▶ [Task brief] Throughout the listing below, copy each line containing "column".
[Start of section]
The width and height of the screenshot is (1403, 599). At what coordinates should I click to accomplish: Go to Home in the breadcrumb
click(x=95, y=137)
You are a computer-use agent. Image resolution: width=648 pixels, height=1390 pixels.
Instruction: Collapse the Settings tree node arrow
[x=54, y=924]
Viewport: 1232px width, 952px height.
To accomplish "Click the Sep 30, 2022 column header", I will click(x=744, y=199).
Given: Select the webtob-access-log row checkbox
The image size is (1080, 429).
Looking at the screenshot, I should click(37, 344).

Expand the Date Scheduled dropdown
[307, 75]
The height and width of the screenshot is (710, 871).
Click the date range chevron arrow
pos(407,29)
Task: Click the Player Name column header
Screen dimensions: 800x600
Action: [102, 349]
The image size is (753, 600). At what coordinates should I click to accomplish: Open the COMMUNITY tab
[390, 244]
[End of section]
▶ [Finished task]
To accomplish "Click the Sep 30, 2022 column header", I will click(x=744, y=199).
Task: Click the Player Name column header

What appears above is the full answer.